- **What to work on**
Turn every line of the material below into a numbered list, skipping the blank lines.

- **Data rows**
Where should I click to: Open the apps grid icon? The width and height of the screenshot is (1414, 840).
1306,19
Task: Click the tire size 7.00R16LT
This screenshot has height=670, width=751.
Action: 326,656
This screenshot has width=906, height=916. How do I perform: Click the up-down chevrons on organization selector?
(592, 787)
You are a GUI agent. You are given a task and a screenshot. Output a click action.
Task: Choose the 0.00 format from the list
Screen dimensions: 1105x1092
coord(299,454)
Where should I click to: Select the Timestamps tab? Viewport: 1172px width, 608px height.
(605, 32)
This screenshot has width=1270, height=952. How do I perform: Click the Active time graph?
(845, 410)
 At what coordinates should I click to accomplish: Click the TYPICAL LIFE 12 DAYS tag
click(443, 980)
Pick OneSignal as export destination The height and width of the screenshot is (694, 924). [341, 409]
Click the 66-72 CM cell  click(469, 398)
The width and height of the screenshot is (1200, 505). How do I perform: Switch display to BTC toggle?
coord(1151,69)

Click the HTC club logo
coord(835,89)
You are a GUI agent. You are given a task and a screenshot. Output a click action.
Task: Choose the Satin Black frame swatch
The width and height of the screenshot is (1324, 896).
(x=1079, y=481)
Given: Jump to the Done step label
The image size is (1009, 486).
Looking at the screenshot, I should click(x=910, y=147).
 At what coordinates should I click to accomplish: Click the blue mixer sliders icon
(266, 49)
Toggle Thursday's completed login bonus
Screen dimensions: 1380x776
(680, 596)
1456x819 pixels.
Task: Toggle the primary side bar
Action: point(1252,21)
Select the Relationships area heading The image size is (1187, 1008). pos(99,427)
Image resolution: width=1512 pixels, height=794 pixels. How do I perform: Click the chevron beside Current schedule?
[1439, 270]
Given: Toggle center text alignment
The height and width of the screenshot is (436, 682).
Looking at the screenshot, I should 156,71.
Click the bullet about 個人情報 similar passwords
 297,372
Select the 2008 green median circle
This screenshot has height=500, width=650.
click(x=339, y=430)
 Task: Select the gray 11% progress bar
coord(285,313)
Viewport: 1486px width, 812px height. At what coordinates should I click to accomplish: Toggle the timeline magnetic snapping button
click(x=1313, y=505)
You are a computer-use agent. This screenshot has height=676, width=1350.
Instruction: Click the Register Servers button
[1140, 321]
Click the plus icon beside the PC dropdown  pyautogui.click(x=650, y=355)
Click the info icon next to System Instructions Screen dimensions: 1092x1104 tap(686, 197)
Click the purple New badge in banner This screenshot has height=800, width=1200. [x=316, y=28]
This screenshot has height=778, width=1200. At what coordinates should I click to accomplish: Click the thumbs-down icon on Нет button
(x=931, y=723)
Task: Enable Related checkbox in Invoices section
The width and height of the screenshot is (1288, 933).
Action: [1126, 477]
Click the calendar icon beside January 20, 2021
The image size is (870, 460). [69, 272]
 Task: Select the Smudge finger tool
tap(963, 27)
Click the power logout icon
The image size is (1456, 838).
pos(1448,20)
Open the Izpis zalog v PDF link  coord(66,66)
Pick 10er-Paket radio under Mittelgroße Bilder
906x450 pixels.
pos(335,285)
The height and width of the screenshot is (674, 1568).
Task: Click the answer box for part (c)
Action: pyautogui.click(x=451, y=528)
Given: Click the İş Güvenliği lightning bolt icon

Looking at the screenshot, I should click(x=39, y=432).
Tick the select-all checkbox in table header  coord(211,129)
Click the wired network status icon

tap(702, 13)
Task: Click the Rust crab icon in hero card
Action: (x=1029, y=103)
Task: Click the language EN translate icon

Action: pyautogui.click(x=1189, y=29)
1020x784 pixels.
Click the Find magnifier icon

- **Result of the task**
1. Where should I click to: Open the apps grid icon? The width and height of the screenshot is (1414, 840).
2. 1306,19
3. Task: Click the tire size 7.00R16LT
4. This screenshot has height=670, width=751.
5. Action: 326,656
6. This screenshot has width=906, height=916. How do I perform: Click the up-down chevrons on organization selector?
7. (592, 787)
8. You are a GUI agent. You are given a task and a screenshot. Output a click action.
9. Task: Choose the 0.00 format from the list
10. Screen dimensions: 1105x1092
11. coord(299,454)
12. Where should I click to: Select the Timestamps tab? Viewport: 1172px width, 608px height.
13. (605, 32)
14. This screenshot has width=1270, height=952. How do I perform: Click the Active time graph?
15. (845, 410)
16.  At what coordinates should I click to accomplish: Click the TYPICAL LIFE 12 DAYS tag
17. click(443, 980)
18. Pick OneSignal as export destination The height and width of the screenshot is (694, 924). [341, 409]
19. Click the 66-72 CM cell  click(469, 398)
20. The width and height of the screenshot is (1200, 505). How do I perform: Switch display to BTC toggle?
21. coord(1151,69)
22. Click the HTC club logo
23. coord(835,89)
24. You are a GUI agent. You are given a task and a screenshot. Output a click action.
25. Task: Choose the Satin Black frame swatch
26. The width and height of the screenshot is (1324, 896).
27. (x=1079, y=481)
28. Given: Jump to the Done step label
29. The image size is (1009, 486).
30. Looking at the screenshot, I should click(x=910, y=147).
31.  At what coordinates should I click to accomplish: Click the blue mixer sliders icon
32. (266, 49)
33. Toggle Thursday's completed login bonus
34. Screen dimensions: 1380x776
35. (680, 596)
36. 1456x819 pixels.
37. Task: Toggle the primary side bar
38. Action: point(1252,21)
39. Select the Relationships area heading The image size is (1187, 1008). pos(99,427)
40. Image resolution: width=1512 pixels, height=794 pixels. How do I perform: Click the chevron beside Current schedule?
41. [1439, 270]
42. Given: Toggle center text alignment
43. The height and width of the screenshot is (436, 682).
44. Looking at the screenshot, I should 156,71.
45. Click the bullet about 個人情報 similar passwords
46.  297,372
47. Select the 2008 green median circle
48. This screenshot has height=500, width=650.
49. click(x=339, y=430)
50.  Task: Select the gray 11% progress bar
51. coord(285,313)
52. Viewport: 1486px width, 812px height. At what coordinates should I click to accomplish: Toggle the timeline magnetic snapping button
53. click(x=1313, y=505)
54. You are a computer-use agent. This screenshot has height=676, width=1350.
55. Instruction: Click the Register Servers button
56. [1140, 321]
57. Click the plus icon beside the PC dropdown  pyautogui.click(x=650, y=355)
58. Click the info icon next to System Instructions Screen dimensions: 1092x1104 tap(686, 197)
59. Click the purple New badge in banner This screenshot has height=800, width=1200. [x=316, y=28]
60. This screenshot has height=778, width=1200. At what coordinates should I click to accomplish: Click the thumbs-down icon on Нет button
61. (x=931, y=723)
62. Task: Enable Related checkbox in Invoices section
63. The width and height of the screenshot is (1288, 933).
64. Action: [1126, 477]
65. Click the calendar icon beside January 20, 2021
66. The image size is (870, 460). [69, 272]
67.  Task: Select the Smudge finger tool
68. tap(963, 27)
69. Click the power logout icon
70. The image size is (1456, 838).
71. pos(1448,20)
72. Open the Izpis zalog v PDF link  coord(66,66)
73. Pick 10er-Paket radio under Mittelgroße Bilder
74. 906x450 pixels.
75. pos(335,285)
76. The height and width of the screenshot is (674, 1568).
77. Task: Click the answer box for part (c)
78. Action: pyautogui.click(x=451, y=528)
79. Given: Click the İş Güvenliği lightning bolt icon
80. Looking at the screenshot, I should click(x=39, y=432).
81. Tick the select-all checkbox in table header  coord(211,129)
82. Click the wired network status icon
83. tap(702, 13)
84. Task: Click the Rust crab icon in hero card
85. Action: (x=1029, y=103)
86. Task: Click the language EN translate icon
87. Action: pyautogui.click(x=1189, y=29)
88. 1020x784 pixels.
89. Click the Find magnifier icon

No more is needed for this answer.